_Data excerpts_
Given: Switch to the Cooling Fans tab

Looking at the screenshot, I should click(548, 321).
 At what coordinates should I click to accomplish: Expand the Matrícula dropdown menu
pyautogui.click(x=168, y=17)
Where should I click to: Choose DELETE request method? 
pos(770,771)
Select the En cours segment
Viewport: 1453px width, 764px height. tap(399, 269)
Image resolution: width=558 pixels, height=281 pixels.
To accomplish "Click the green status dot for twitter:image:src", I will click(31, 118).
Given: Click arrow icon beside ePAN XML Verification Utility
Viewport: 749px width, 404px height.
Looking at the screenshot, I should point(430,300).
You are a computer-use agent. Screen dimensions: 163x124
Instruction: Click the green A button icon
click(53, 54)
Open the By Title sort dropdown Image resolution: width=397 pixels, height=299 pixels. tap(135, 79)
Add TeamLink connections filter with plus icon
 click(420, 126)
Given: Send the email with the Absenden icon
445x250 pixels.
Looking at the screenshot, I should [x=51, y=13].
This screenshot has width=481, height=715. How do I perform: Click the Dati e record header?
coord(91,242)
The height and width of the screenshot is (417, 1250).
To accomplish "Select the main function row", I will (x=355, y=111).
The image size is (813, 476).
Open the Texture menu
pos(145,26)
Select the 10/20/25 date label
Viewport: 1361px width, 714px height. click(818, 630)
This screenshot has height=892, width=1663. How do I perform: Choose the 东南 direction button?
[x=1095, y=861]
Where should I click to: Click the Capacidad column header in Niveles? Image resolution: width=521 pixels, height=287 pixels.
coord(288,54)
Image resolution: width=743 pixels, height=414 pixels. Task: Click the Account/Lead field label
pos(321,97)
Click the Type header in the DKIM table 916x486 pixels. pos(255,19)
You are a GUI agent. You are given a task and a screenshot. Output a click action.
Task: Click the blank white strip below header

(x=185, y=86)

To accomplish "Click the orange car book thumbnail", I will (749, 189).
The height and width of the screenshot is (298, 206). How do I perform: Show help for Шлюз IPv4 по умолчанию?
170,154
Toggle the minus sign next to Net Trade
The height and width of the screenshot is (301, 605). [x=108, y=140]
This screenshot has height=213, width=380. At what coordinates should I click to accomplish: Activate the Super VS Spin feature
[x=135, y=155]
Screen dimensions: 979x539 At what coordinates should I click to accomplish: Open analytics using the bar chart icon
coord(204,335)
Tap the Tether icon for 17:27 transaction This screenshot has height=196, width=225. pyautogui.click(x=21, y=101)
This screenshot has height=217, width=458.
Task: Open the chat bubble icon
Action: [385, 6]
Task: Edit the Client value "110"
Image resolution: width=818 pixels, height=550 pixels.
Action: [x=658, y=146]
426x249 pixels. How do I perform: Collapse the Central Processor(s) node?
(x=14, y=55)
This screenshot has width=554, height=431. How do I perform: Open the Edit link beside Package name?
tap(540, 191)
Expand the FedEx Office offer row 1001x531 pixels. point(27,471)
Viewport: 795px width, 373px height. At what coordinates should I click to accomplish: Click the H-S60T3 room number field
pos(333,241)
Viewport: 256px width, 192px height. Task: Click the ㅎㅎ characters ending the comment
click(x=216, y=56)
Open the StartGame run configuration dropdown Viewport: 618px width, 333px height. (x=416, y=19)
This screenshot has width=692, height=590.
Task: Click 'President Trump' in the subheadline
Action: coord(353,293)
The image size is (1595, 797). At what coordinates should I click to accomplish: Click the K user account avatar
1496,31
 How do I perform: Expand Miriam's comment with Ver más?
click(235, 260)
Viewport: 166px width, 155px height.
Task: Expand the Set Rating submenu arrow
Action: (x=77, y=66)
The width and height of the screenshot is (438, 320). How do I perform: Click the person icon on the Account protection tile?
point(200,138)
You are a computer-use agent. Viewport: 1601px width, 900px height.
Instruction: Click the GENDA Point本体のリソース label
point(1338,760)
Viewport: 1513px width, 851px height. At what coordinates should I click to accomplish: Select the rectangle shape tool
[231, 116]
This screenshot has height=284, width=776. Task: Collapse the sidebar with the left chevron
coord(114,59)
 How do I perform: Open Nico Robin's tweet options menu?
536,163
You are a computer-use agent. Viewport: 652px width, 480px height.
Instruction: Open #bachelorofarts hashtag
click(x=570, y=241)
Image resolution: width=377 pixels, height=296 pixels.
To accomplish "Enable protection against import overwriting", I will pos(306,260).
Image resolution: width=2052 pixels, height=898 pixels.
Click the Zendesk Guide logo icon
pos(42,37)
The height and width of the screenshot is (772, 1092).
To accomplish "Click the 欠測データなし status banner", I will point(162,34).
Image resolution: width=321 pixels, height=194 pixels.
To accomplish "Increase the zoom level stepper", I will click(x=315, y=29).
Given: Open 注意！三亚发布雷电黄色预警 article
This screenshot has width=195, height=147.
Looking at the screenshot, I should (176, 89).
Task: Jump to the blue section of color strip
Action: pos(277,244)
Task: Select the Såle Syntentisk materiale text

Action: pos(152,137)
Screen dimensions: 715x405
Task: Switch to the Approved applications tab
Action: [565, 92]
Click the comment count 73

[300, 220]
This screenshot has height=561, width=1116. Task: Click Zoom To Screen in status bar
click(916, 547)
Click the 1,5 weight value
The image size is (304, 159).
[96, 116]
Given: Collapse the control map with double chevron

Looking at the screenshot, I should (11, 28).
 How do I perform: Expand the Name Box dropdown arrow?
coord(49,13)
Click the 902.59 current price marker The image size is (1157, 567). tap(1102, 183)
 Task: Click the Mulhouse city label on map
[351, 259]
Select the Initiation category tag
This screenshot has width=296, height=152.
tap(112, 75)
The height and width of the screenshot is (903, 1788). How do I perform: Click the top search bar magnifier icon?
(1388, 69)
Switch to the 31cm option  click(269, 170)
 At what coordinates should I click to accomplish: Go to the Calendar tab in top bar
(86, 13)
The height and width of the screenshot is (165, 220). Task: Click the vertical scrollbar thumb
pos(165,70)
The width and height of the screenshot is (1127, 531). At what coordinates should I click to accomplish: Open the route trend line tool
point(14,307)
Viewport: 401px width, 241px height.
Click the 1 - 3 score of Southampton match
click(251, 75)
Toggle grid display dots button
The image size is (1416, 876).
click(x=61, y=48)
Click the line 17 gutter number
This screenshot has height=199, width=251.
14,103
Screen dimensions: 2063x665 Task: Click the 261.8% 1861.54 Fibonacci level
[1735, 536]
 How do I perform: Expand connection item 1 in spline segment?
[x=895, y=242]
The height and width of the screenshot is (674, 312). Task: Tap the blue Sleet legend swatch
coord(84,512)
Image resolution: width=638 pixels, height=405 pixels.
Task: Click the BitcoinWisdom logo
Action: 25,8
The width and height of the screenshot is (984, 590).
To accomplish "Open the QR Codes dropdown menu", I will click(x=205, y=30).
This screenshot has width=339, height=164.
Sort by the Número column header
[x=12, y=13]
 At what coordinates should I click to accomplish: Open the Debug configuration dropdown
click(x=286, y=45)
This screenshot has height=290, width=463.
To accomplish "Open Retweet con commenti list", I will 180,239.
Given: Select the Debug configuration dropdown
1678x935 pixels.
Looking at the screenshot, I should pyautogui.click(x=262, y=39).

_Short task_
Can you copy out the records above verbatim, from their first line through the line that contains "coord(91,242)"?

_Written response_
Given: Switch to the Cooling Fans tab

Looking at the screenshot, I should click(548, 321).
 At what coordinates should I click to accomplish: Expand the Matrícula dropdown menu
pyautogui.click(x=168, y=17)
Where should I click to: Choose DELETE request method? 
pos(770,771)
Select the En cours segment
Viewport: 1453px width, 764px height. tap(399, 269)
Image resolution: width=558 pixels, height=281 pixels.
To accomplish "Click the green status dot for twitter:image:src", I will click(31, 118).
Given: Click arrow icon beside ePAN XML Verification Utility
Viewport: 749px width, 404px height.
Looking at the screenshot, I should point(430,300).
You are a computer-use agent. Screen dimensions: 163x124
Instruction: Click the green A button icon
click(53, 54)
Open the By Title sort dropdown Image resolution: width=397 pixels, height=299 pixels. tap(135, 79)
Add TeamLink connections filter with plus icon
 click(420, 126)
Given: Send the email with the Absenden icon
445x250 pixels.
Looking at the screenshot, I should [x=51, y=13].
This screenshot has width=481, height=715. How do I perform: Click the Dati e record header?
coord(91,242)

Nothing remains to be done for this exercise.